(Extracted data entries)
───
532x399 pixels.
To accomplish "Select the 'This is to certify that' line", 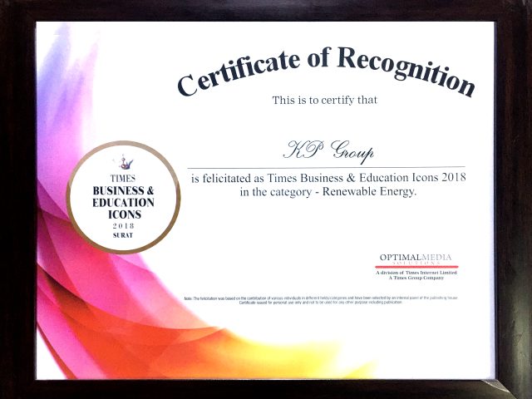I will click(x=325, y=101).
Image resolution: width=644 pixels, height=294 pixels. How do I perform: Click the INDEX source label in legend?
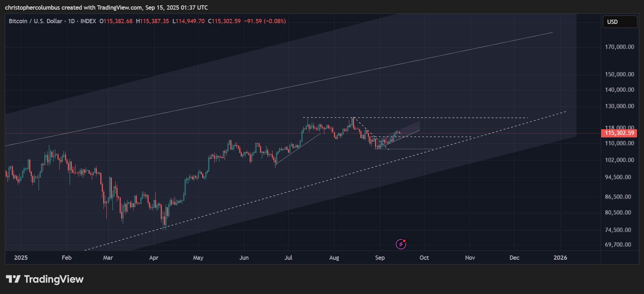88,21
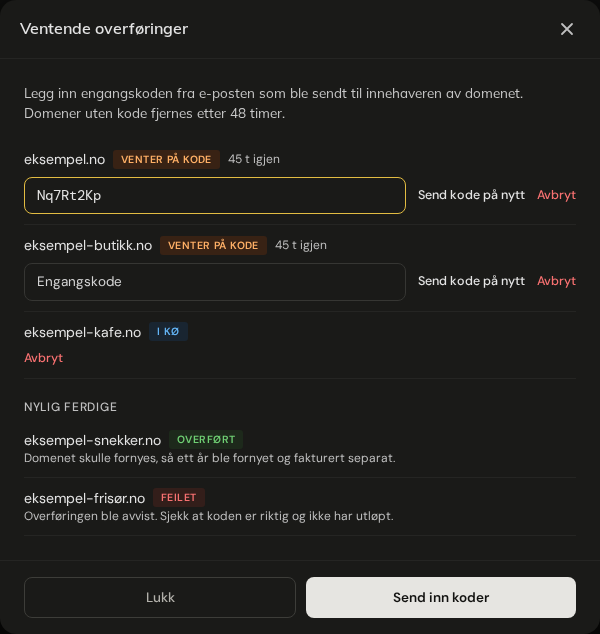
Task: Click the OVERFØRT status badge
Action: pyautogui.click(x=206, y=440)
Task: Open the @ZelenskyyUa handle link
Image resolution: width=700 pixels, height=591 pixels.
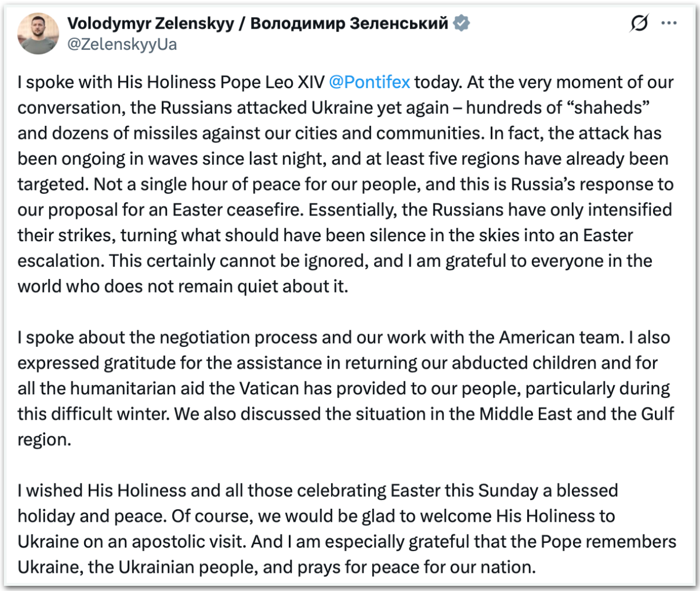Action: coord(122,44)

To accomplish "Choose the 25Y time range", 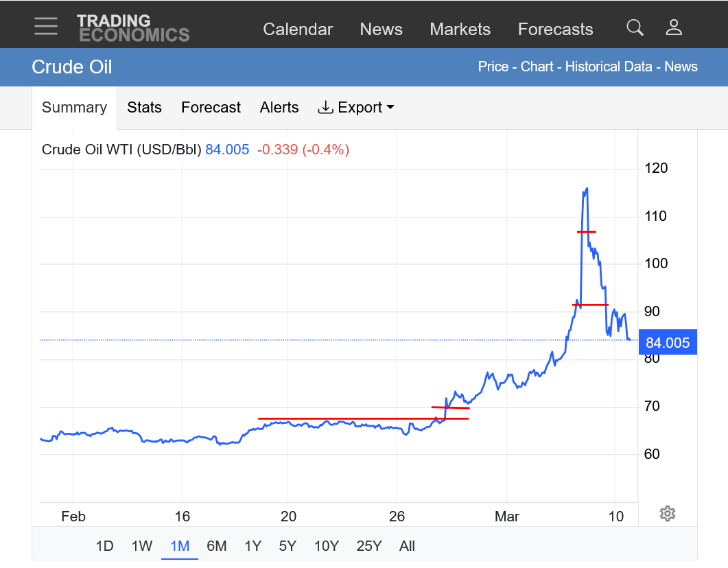I will (x=368, y=546).
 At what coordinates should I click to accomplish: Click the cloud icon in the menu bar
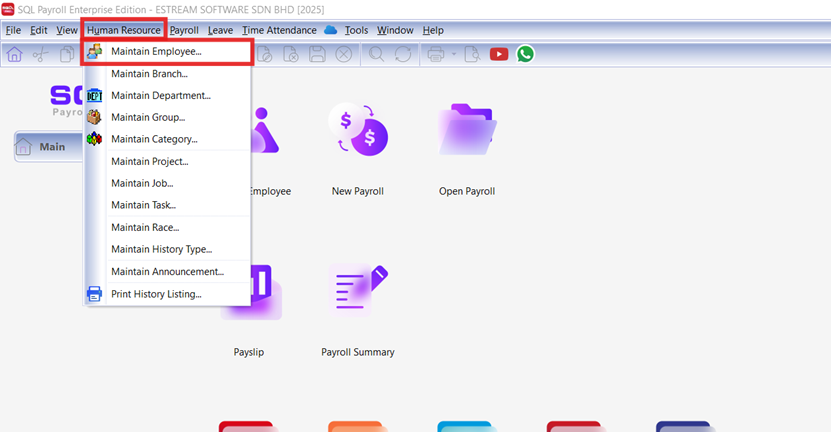coord(331,30)
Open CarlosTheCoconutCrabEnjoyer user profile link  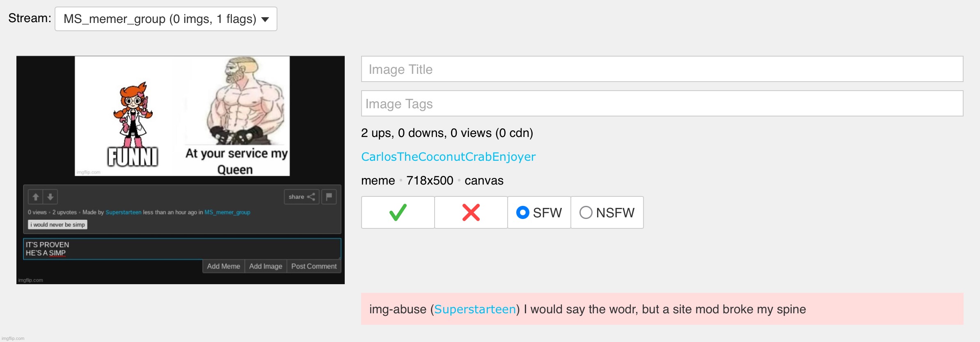(x=448, y=157)
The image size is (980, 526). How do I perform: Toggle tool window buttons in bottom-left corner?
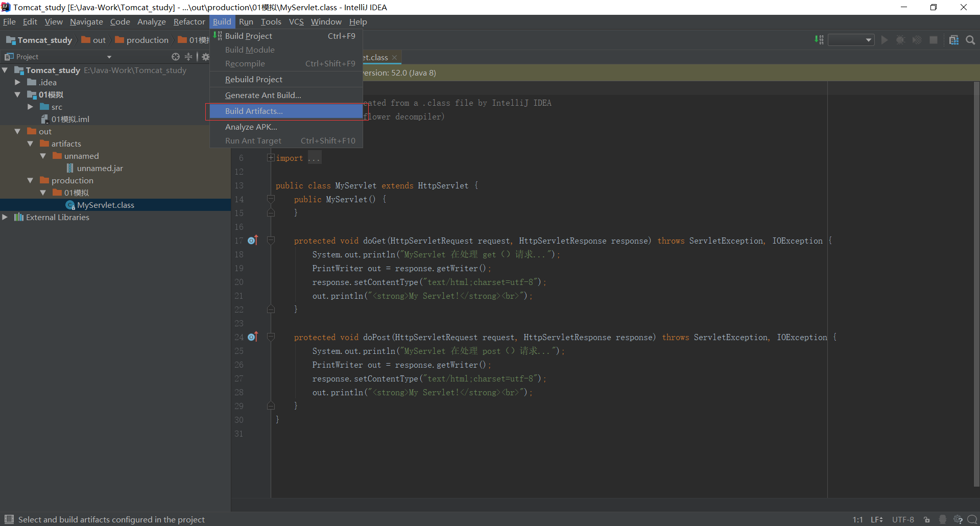pos(9,519)
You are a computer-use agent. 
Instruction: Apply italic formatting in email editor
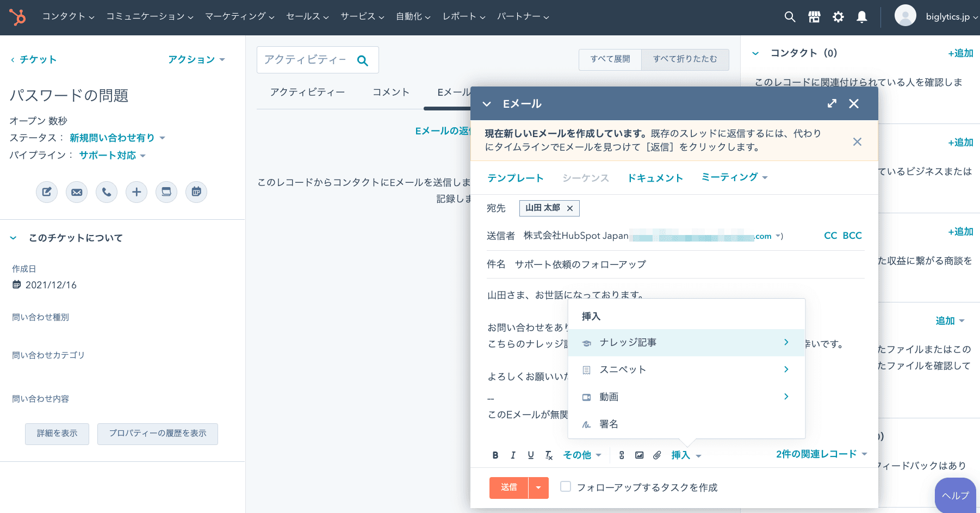point(513,455)
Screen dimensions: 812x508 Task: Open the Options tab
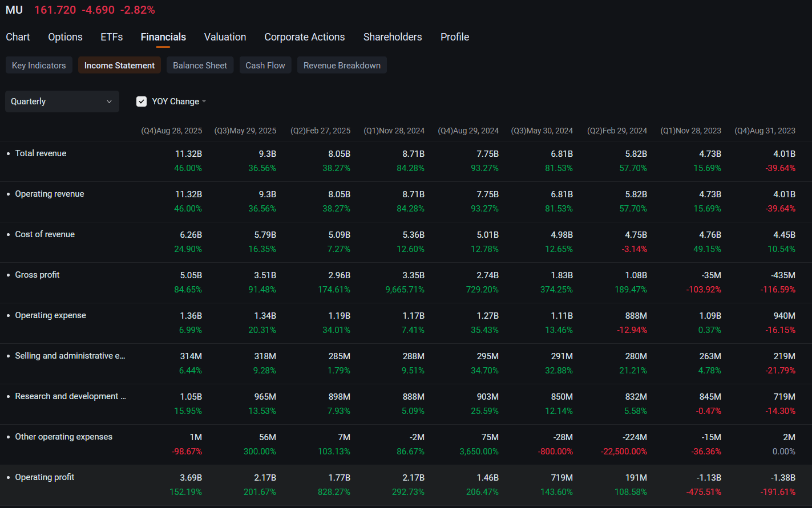[65, 37]
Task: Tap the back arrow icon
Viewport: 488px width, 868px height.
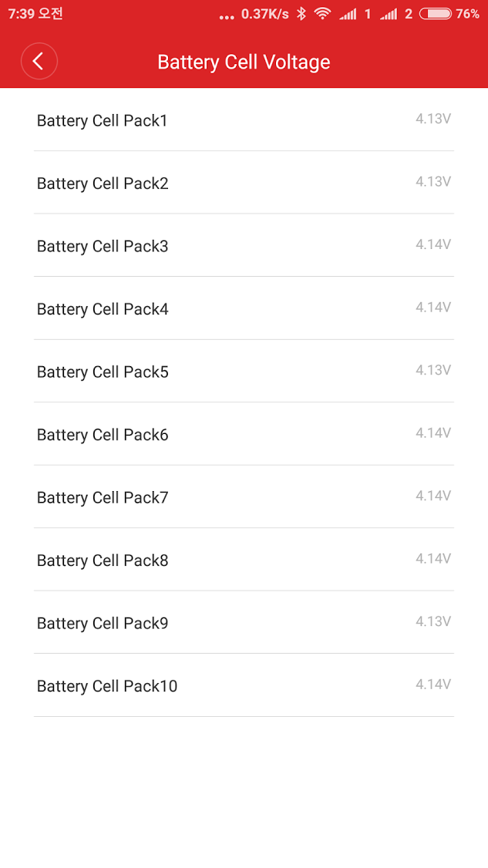Action: (x=39, y=61)
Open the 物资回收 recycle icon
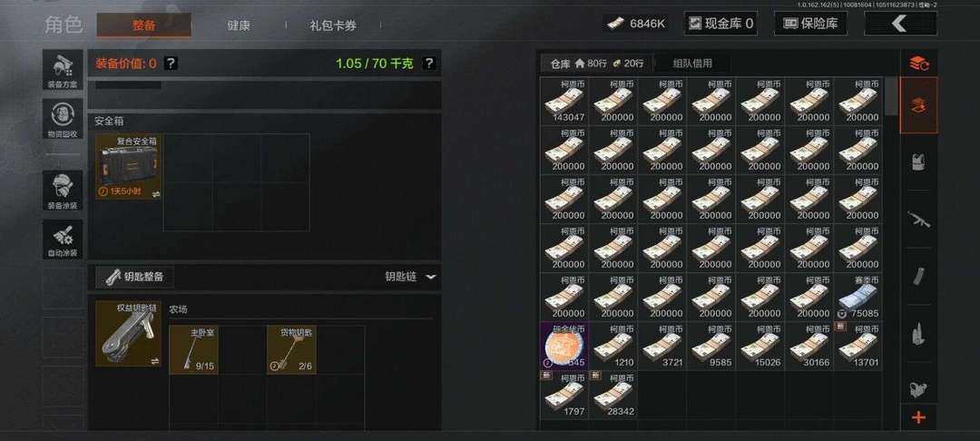The width and height of the screenshot is (980, 441). [63, 119]
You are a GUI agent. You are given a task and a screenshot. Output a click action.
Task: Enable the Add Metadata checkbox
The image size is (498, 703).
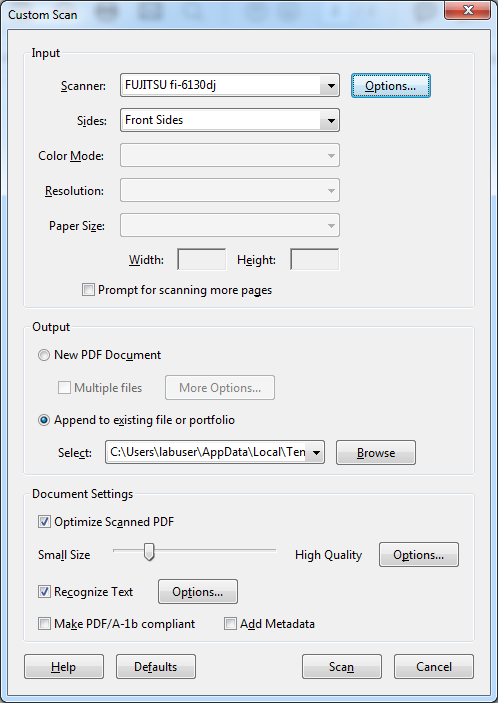230,624
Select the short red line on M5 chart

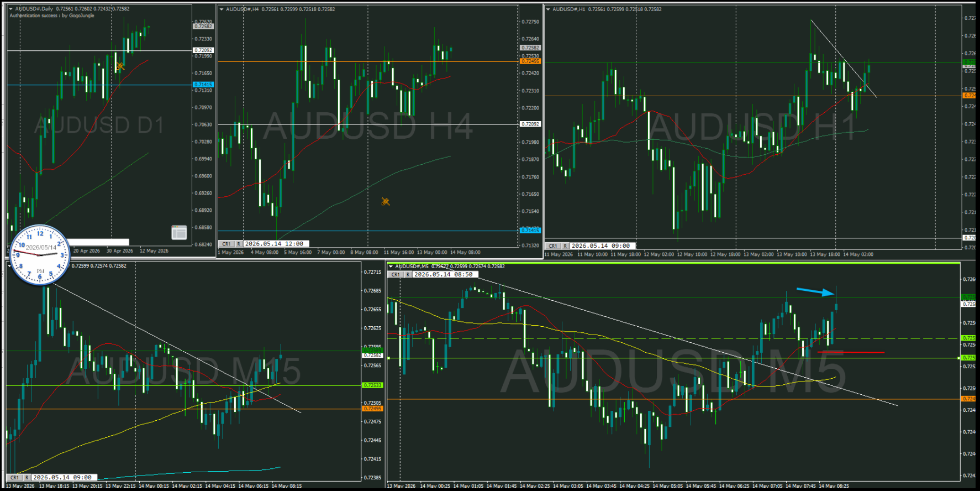click(x=851, y=352)
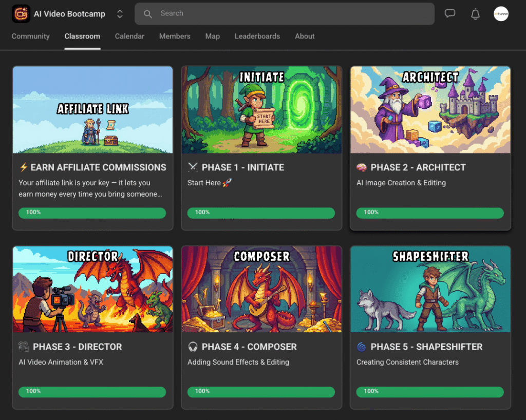Screen dimensions: 526x420
Task: Expand the AI Video Bootcamp group switcher
Action: tap(120, 14)
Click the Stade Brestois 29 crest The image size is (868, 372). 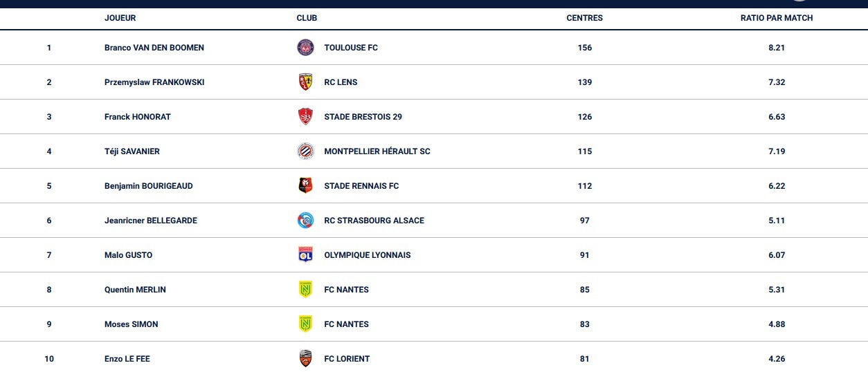point(305,117)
───
EXERCISE AIM:
The word to find is "agent". Copy every line of the data that holds it.

SOLUTION:
You are a computer-use agent. 
You are a GUI agent. You are given a task and a screenshot. Output a click action.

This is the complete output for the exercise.